Answer : All are Satisfiable and None is Valid.
A First-order logic(FOL) formula $F$ is said to be Satisfiable if for some interpretation it is True. And a FOL $F$ is said to be Valid if for ALL interpretations it is True.
An Interpretation of a first-order formula specifies what each predicate means and the entities that can instantiate the variables. These entities form the domain of discourse or universe, which is usually required to be a nonempty set.
Statements from $1\,\,\,to\,\,\,6\,:$
Now coming to the FOL statements from $1\,\,to\,\,\,6$, they are All Satisfiable. i.e. for some interpretation, they can be made True.
Let me show you one such interpretation :
Let the Domain $D$ consists three elements $\{ a,b,c \}$ (This is our Domain of discourse or Universe) and Let the predicate $J$ value for each pair of elements in the Domain be $J(x,y) = F, $ $\forall x,y \in D$
For this interpretation,
$A = (∀x)(∃!y)J(x,y)$ will become False and $B = (∃!y)(∀x)J(x,y)$ will become False. So, $A \equiv B $ will become True and $A \rightarrow B$ will become True. So, Statements $1,3,5$ will become True for this interpretation. (NOTE that in logic, operator $\equiv$ and $\leftrightarrow$ are one and same)
$C = (∃!x)(∀y)J(x,y)$ will become False and $D = (∃!y)(∀x)J(x,y)$ will become False. So, $C \equiv D $ will become True and $C \rightarrow D$ will become True. So, Statements $2,4,6$ will become True for this interpretation.
For this interpretation, Each FOL statement from $1$ to $6$ will become True, Hence, they are all Satisfiable.
Statements from $7\,\,\,to\,\,\,12\,:$
Now, If we find at least one Interpretation for which these statements (from 7 to 12) become False, we can say that they are Not Valid.

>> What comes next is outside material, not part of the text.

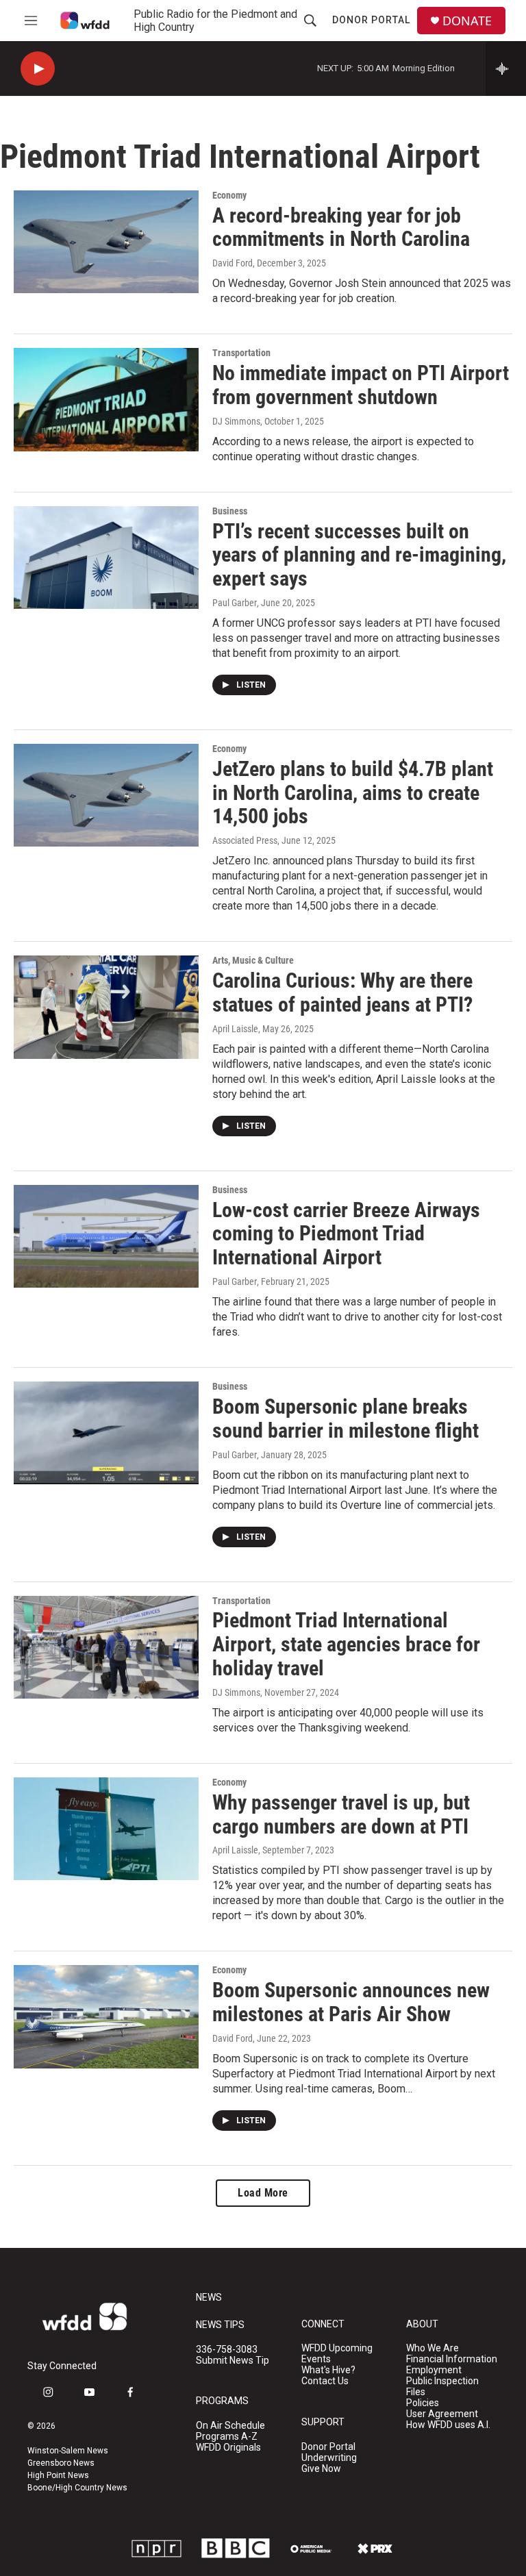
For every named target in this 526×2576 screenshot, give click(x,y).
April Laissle (235, 1028)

So, for that, Let me show you one such interpretation for statements $7,9,11$:
Let the Domain $D$ consists three elements $\{ a,b,c \}$ (This is our Domain of discourse or Universe) and Let the predicate $J$ value for each pair of elements in the Domain be $J(x,x) = T, $ $\forall x \in D$ and $J(x,y) = F,$ where $x \neq y$
For this interpretation,FOL statements $7,9,11$ will become False, Hence, they are Not Valid.
Now,
Let me show you one such interpretation for statements $8,10,12$:
Let the Domain $D$ consists three elements $\{ a,b,c \}$ (This is our Domain of discourse or Universe) and Let the predicate $J$ value for each pair of elements in the Domain be $J(a,x) = T, $ $\forall x \in D$ and $J(x,y) = F,$ where $x \neq a$
For this interpretation,FOL statements $8,10,12$ will become False, Hence, they are Not Valid.